La silhouette de mon tuteur était apparue dans le dos du soldat. Il était couvert de bandages poussiéreux, des tâches de sang souillaient les pansements. Il semblait toujours fatigué, sa voix ne laissait rien paraître mais le voir suffisait à comprendre l'étendue des dégâts.

Il tendait son épée contre la colonne vertébrale du soldat, son air menaçant suffisait à envenimer la tension déjà présente. Les autres, membres de la guilde et soldats, s'étaient rapprochés de l'entrée pour voir la scène mais reculèrent presque aussitôt.

Le soldat qui commençait à se moquer de Lash et de son état fut projeté hors du cabinet. Mon camarade avait attrapé l'encolure de son chandail, soulevant le garde avec une facilité déconcertante malgré ses blessures et l'avait lancé comme un vulgaire sac.

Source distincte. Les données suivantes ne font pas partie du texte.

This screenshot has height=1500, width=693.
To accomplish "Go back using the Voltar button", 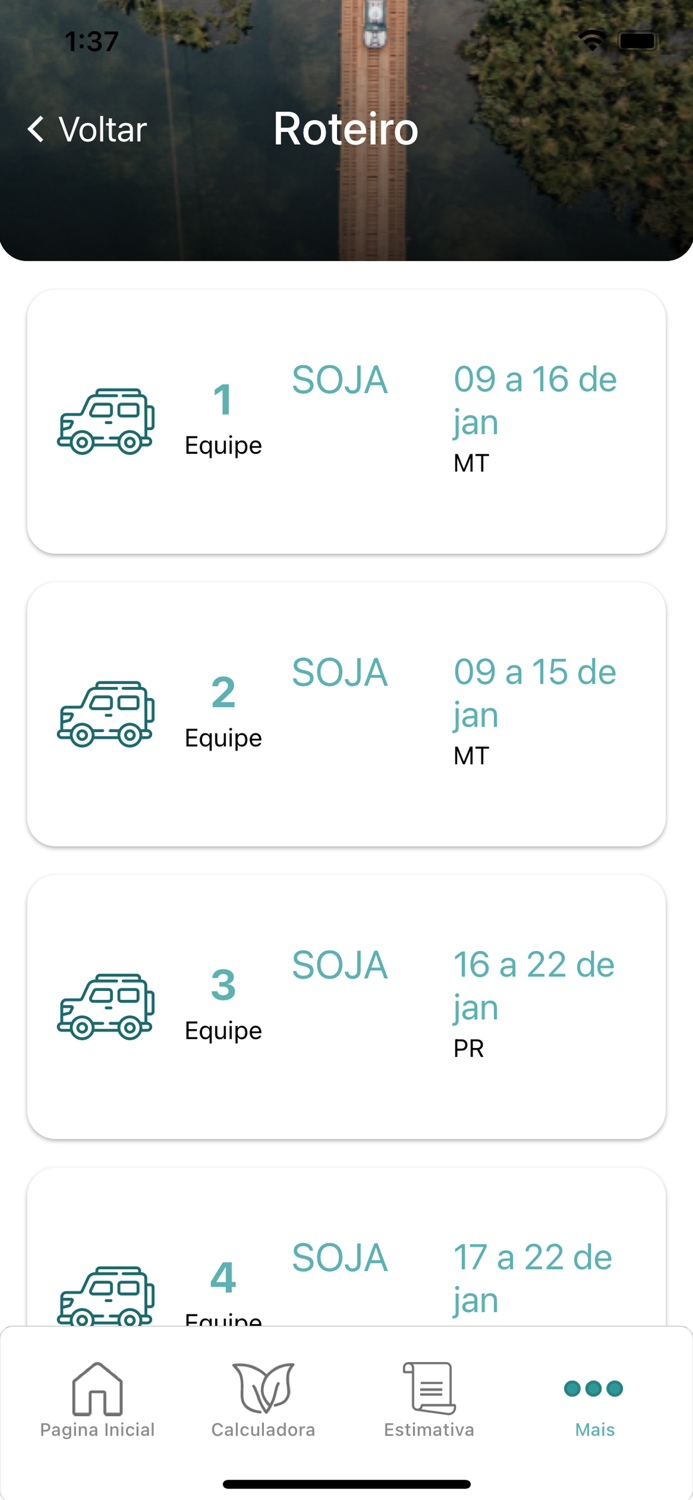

Les homologues de l'homme à terre se mirent en garde de concert.

- " Tu vas payer !" tonna l'un des hommes avant de se ruer sur le criminel.

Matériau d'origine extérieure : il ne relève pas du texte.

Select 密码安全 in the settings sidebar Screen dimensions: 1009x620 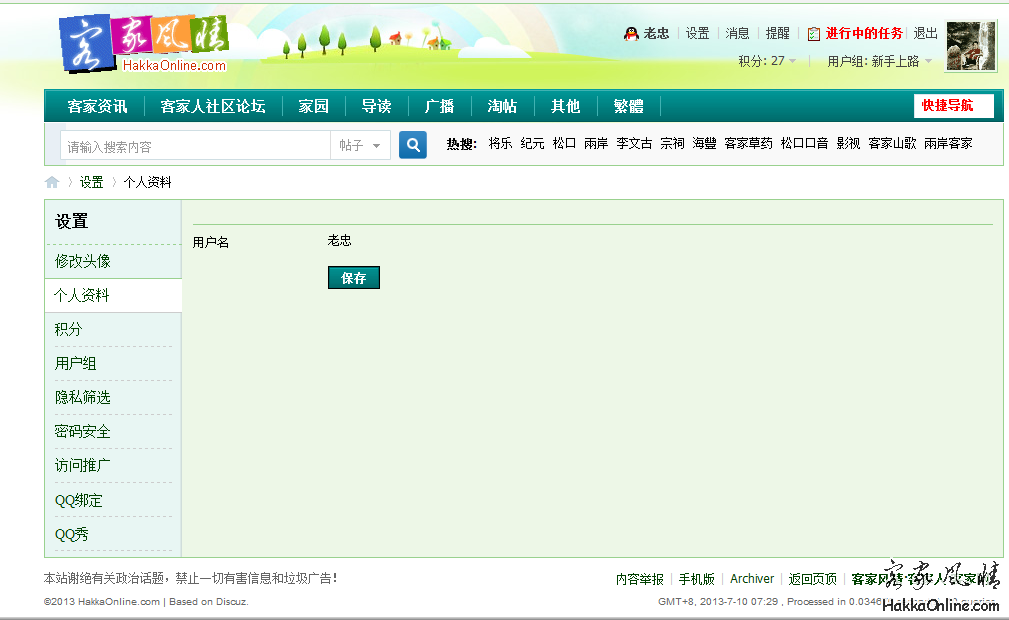(x=83, y=432)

Lash sortit aussi de la bâtisse, les deux armes se rencontrèrent dans un fracas métallique. Aucun ne parvenait à prendre l'avantage, il était évident que les soldats de la capitale n'étaient pas de simples pantins vêtus d'un uniforme mais cela restait impressionnant.

Tout le monde retint son souffle en chœur. Nous restions cois devant la joute des deux hommes. Comment une personne pouvait-elle bien tenir avec des blessures aussi sévères ? Il fallut un long moment avant que nous puissions réagir.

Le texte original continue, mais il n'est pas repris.